[Pixel coordinate grounding data]
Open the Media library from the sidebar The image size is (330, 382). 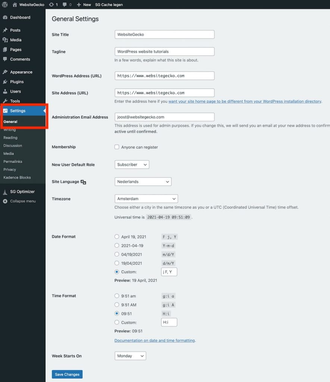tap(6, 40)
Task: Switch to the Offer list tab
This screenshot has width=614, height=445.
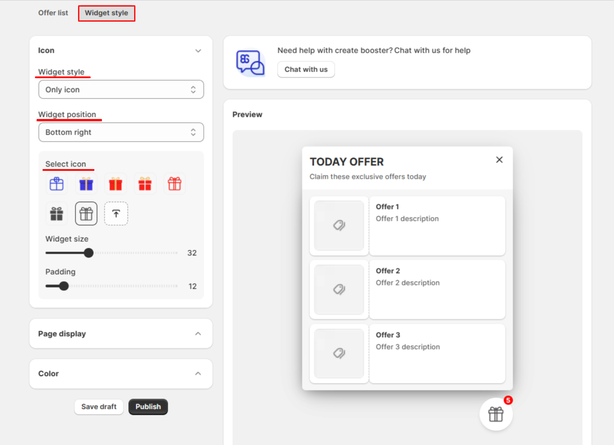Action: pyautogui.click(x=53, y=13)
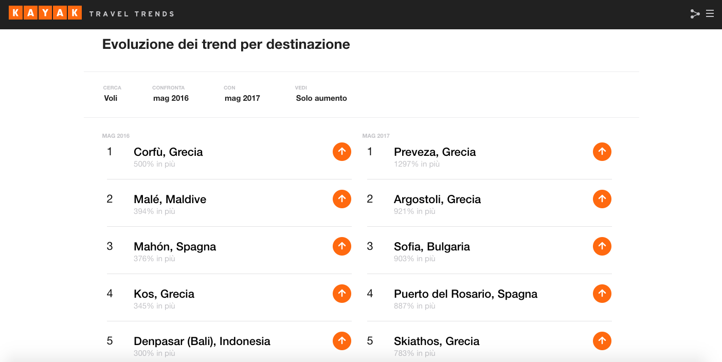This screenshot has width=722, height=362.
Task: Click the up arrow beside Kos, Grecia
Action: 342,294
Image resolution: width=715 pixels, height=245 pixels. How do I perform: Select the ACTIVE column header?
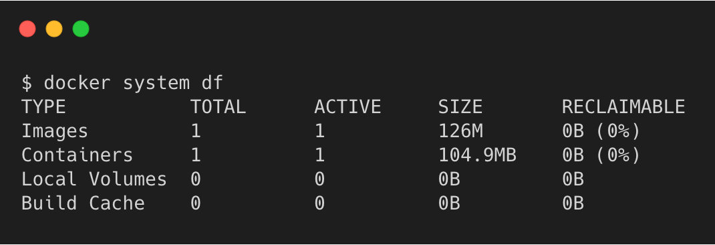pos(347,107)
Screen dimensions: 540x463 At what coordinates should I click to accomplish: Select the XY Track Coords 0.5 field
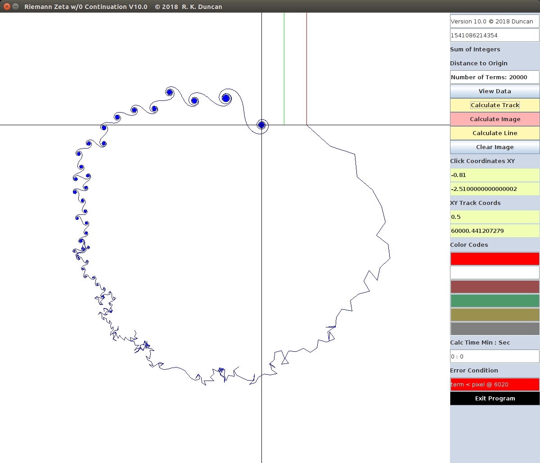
* * *
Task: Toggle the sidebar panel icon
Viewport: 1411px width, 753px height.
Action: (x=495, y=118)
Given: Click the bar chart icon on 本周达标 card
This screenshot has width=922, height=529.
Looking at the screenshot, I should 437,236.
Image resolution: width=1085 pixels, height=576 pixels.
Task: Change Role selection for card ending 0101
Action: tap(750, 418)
--
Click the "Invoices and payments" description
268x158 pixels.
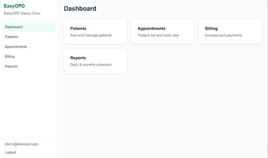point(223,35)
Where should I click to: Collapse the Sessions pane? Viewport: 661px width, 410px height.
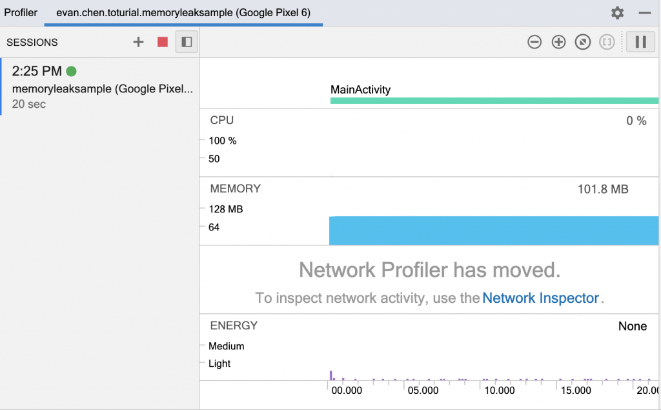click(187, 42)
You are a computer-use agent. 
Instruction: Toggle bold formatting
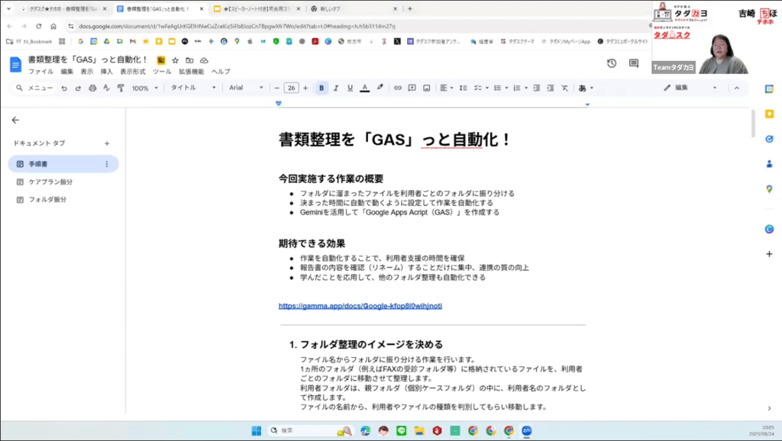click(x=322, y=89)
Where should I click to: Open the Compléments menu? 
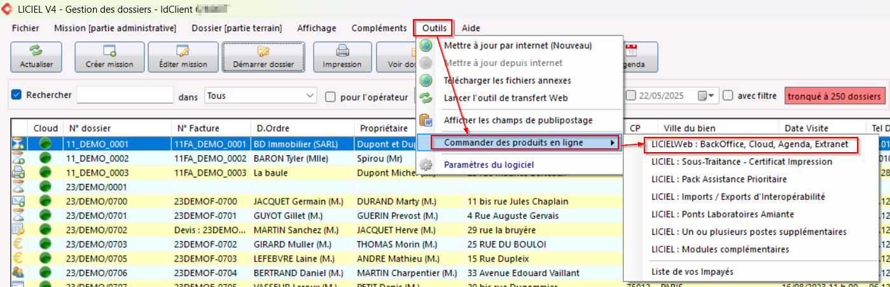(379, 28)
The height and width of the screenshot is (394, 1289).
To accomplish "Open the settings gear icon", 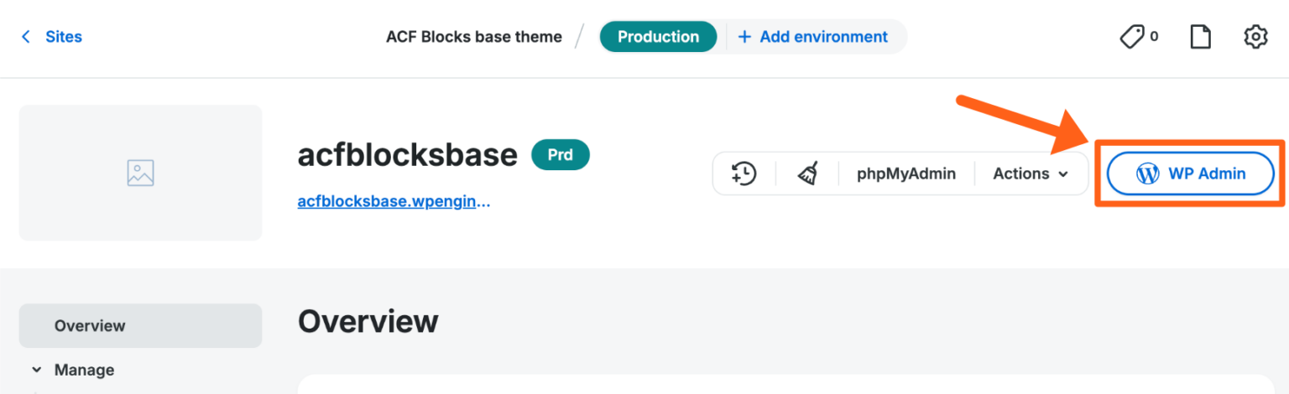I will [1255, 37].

_HOW TO COMPLETE THIS TASK:_ After locating the line containing "Image resolution: width=715" in the entries above, return it and every line after it exactly, ending at the line containing "Screen dimensions: 540x463", without pictures.

_WRITTEN SOLUTION:_
Image resolution: width=715 pixels, height=245 pixels. How do I perform: Select the ACTIVE column header?
pos(347,107)
Screen dimensions: 540x463 At what coordinates should I click to accomplish: Select the XY Track Coords 0.5 field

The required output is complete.